La crise des réfugiés a beaucoup inquiété les pays Occidentaux, qui craignent de voir déferler sur leurs territoires des « hordes » de réfugiés qui risquent de voler des emplois à leurs citoyens, importer le terrorisme et même faire disparaitre la culture Occidentale.

Mais les pays Occidentaux n’accueillent qu’une petite minorité. 85% des réfugiés se trouvent dans les pays pauvres, principalement au Moyen Orient et en Afrique.

Sur le continent africain, c’est le conflit au Sud-Soudan qui crée le plus de réfugiés. D’après le Haut Commissariat des Nations unies pour les réfugiés (UNHCR), plus de 3,3 millions de Sud-Soudanais avaient fui leur maison fin 2016. La majorité d’entre eux trouvent refuge dans l’Ouganda voisin.

Le Tchad aussi accueille plus de 800 000 réfugiés fuyant Boko Haram ou la guerre en Libye. La crise au Burundi provoquée par la décision du président Pierre Nkurunziza de s’octroyer un troisième mandat illégal en 2015 a poussé plus de 400 000 Burundais à se réfugier dans le pays voisins.

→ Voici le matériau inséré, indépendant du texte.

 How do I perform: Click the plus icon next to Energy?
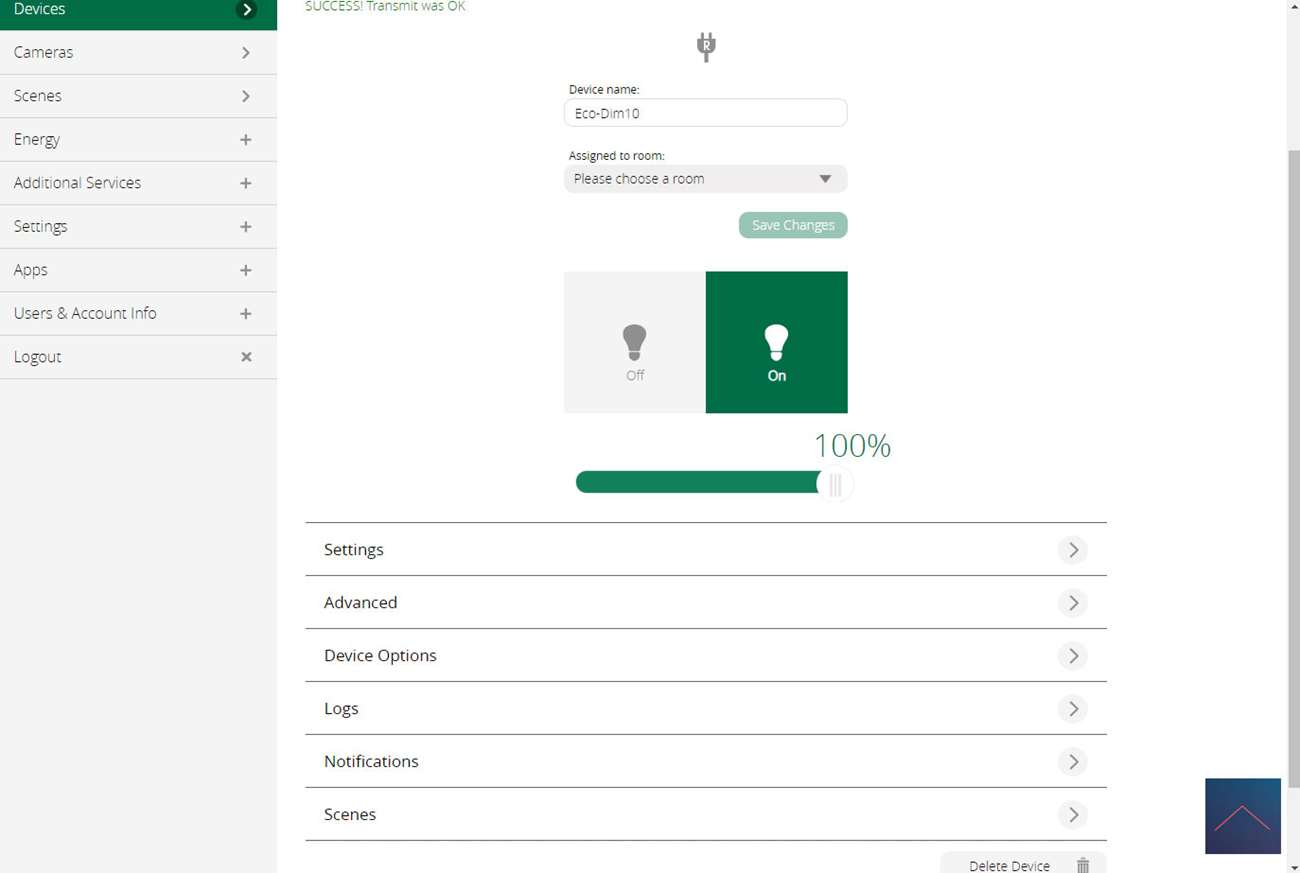[x=246, y=140]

Si les pays africains font des efforts pour accueillir les réfugiés qui fuient les conflits dans les pays voisins, un grand défi reste à relever : l’éducation des enfants réfugiés. Beaucoup d’enfants de cette catégorie qui sont en âge d’aller à l’école n’y vont pas. L’ancien premier ministre britannique Gordon Brown écrit : « Les données montrent que l’exclusion scolaire que les réfugiés éprouvent devient plus prononcée avec l’âge. Alors que 91% des enfants fréquentent l’école primaire, seulement 51% des enfants réfugiés le font. Et c’est encore pire pour les adolescents. Près de 84% des adolescents du monde entier fréquentent l’école secondaire, contre seulement 22% des adolescents réfugiés. Et alors que quelque 34% des jeunes du monde entier vont à l’université, seulement 1% des jeunes réfugiés obtiennent une éducation supérieure ».

Plus de la moitie des enfants non scolarisés dans le monde sont en Afrique

Si ces données ne concernent pas seulement l’Afrique, celle-ci a le plus d’enfant non scolarisés dans le monde. Mais curieusement, elle reçoit peu d’aide alloué à l’éducation. Voilà ce que dit l’UNESCO : « L’aide n’est pas attribuée selon les besoins. L’Afrique subsaharienne, qui a plus de la moitié des enfants non scolarisés dans le monde, reçoit maintenant moins de la moitié de l’aide à l’éducation de base qu’elle a obtenue en 2002. Cela représente 26% de l’aide totale à l’éducation de base, à peine plus que les 22 % Alloué à l’Afrique du Nord et à l’Asie occidentale, où 9% des enfants ne sont pas scolarisés ».

En cette journée où nous célébrons la Journée Mondiale des Réfugiés, il est important que tout le monde comprenne que les enfants réfugies d’Afrique ont les mêmes droits que les autres, et qu’ils doivent bénéficier de « l’éducation pour tous », pour pouvoir bénéficier des mêmes opportunités que tous les autres. Les pays africains qui accueillent ces enfants ont suffisamment de défis pour scolariser leurs propres enfants, et ne pourront pas s’occuper de leur éducation tous seuls. La communauté internationale doit accroitre sa contribution, si vraiment elle veut construire un monde plus juste.